◆ Exercise input:
## BEGIN

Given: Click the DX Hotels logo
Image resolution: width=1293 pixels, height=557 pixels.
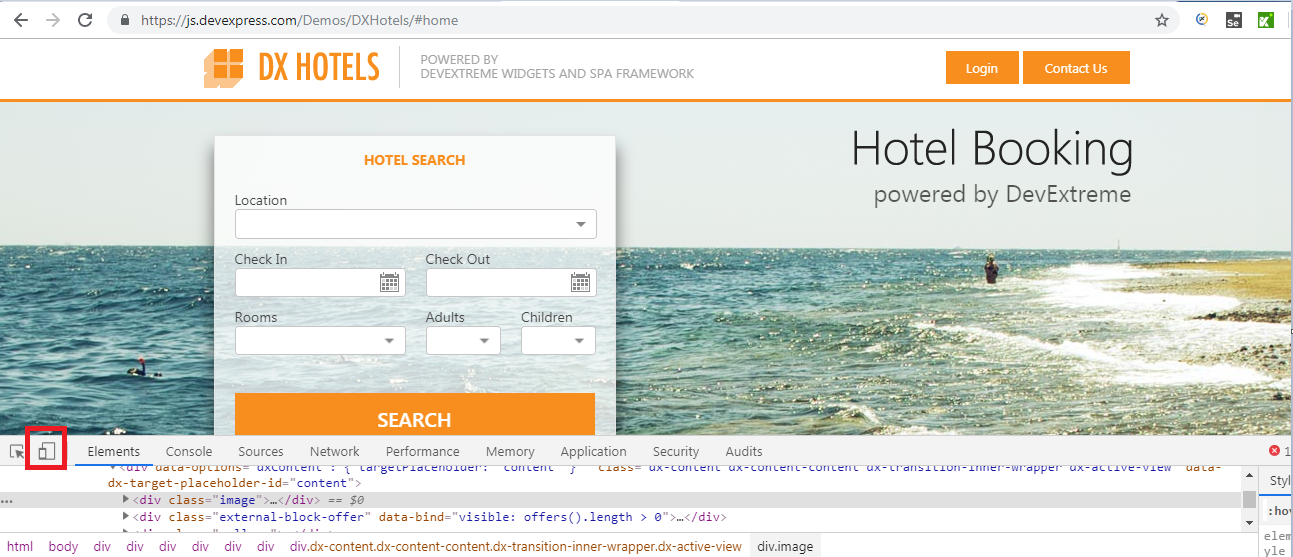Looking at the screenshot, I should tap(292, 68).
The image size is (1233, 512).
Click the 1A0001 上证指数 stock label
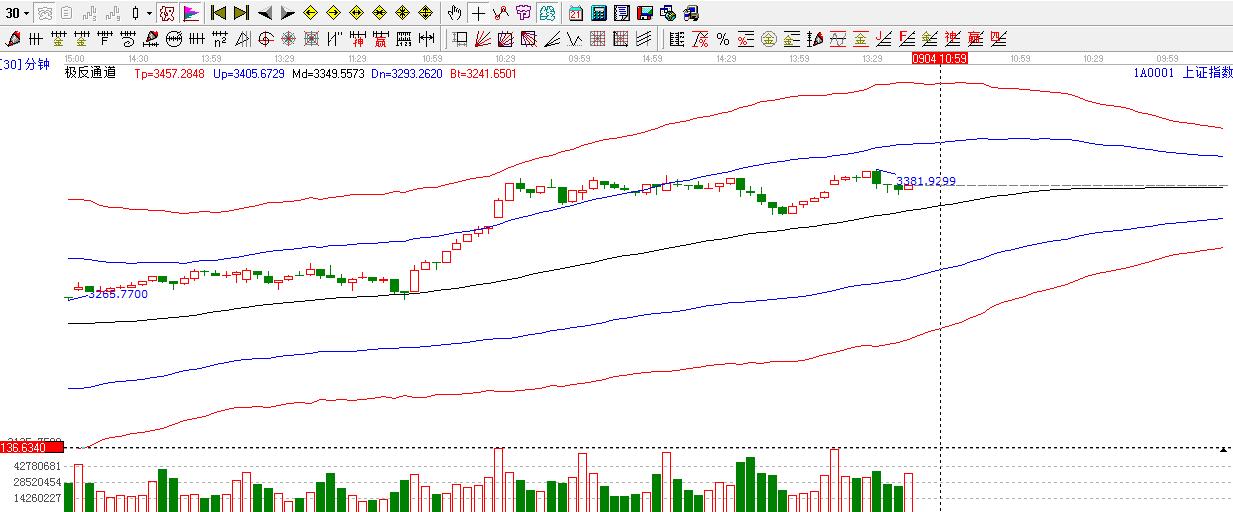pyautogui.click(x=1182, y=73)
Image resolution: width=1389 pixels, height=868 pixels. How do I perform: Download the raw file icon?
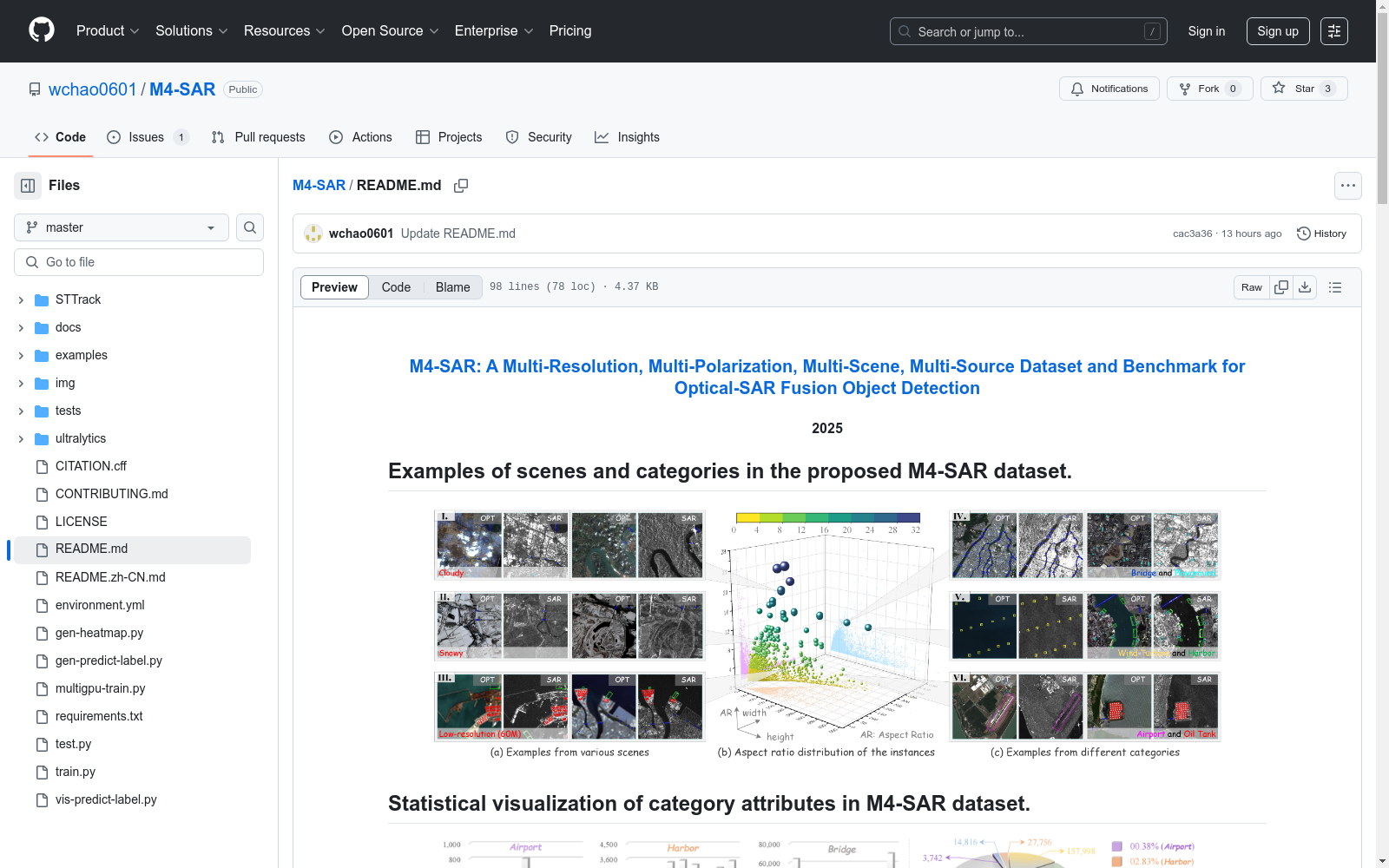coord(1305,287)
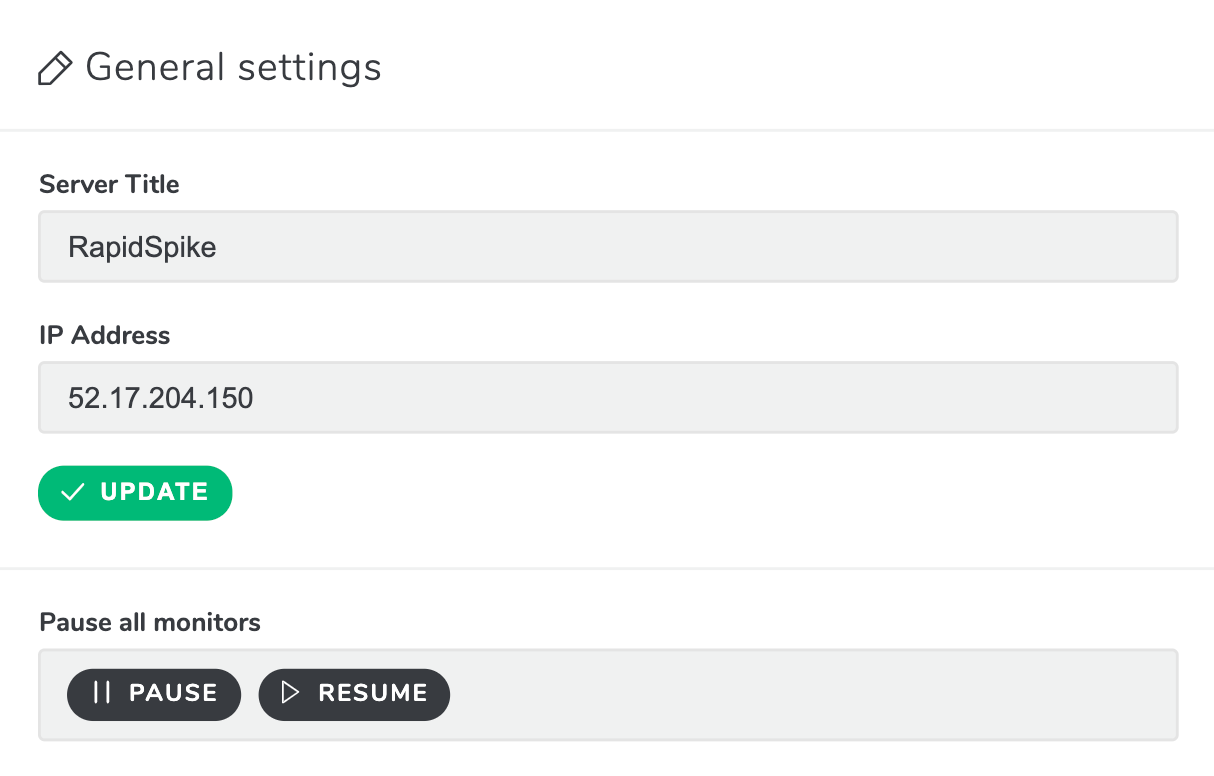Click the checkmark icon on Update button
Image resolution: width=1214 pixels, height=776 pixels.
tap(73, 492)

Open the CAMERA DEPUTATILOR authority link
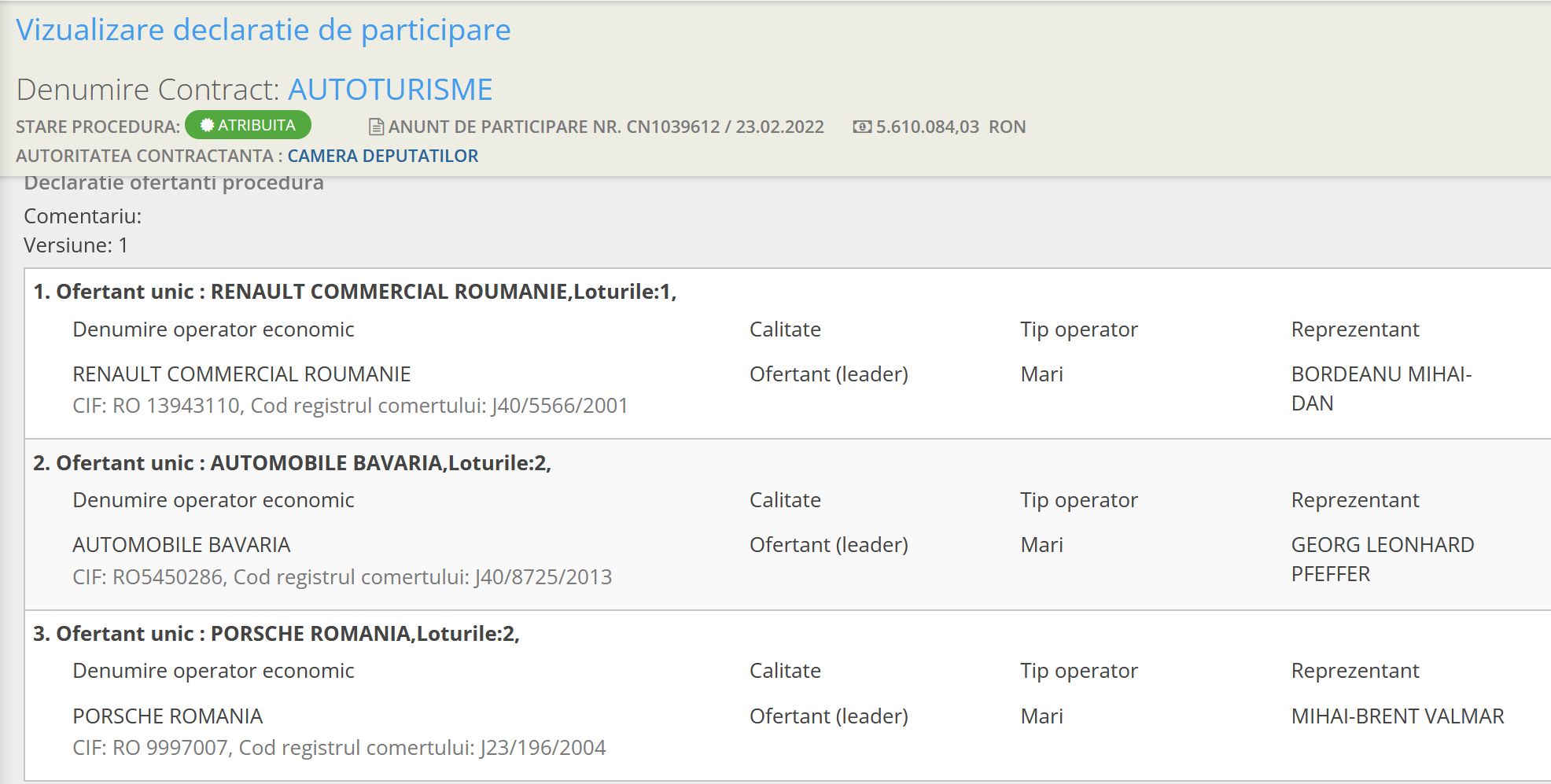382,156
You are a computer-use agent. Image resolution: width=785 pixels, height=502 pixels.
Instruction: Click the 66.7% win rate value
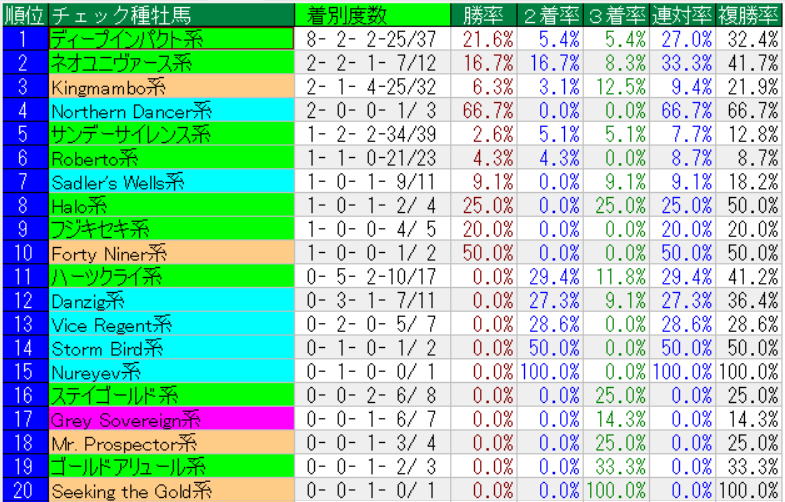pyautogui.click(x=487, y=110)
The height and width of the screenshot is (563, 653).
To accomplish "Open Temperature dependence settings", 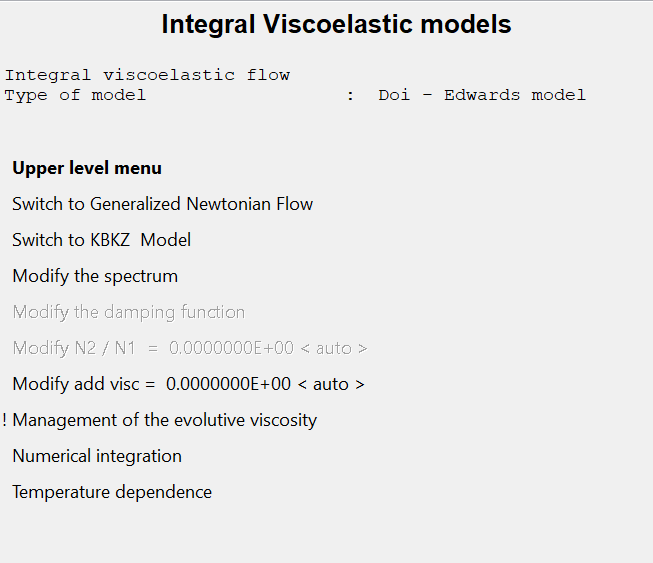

## END

Could you turn the data above into a numbered list, one line per item, skipping any blank lines and leaving out the pictures?

◆ Exercise result:
1. Given: Click the DX Hotels logo
2. Image resolution: width=1293 pixels, height=557 pixels.
3. Looking at the screenshot, I should tap(292, 68).
4. The image size is (1233, 512).
5. Click the 1A0001 上证指数 stock label
6. pyautogui.click(x=1182, y=73)
7. Image resolution: width=1389 pixels, height=868 pixels. How do I perform: Download the raw file icon?
8. coord(1305,287)
9. Click the checkmark icon on Update button
10. Image resolution: width=1214 pixels, height=776 pixels.
11. tap(73, 492)
12. Open the CAMERA DEPUTATILOR authority link
13. 382,156
14. You are a computer-use agent. Image resolution: width=785 pixels, height=502 pixels.
15. Instruction: Click the 66.7% win rate value
16. pyautogui.click(x=487, y=110)
17. The height and width of the screenshot is (563, 653).
18. To accomplish "Open Temperature dependence settings", 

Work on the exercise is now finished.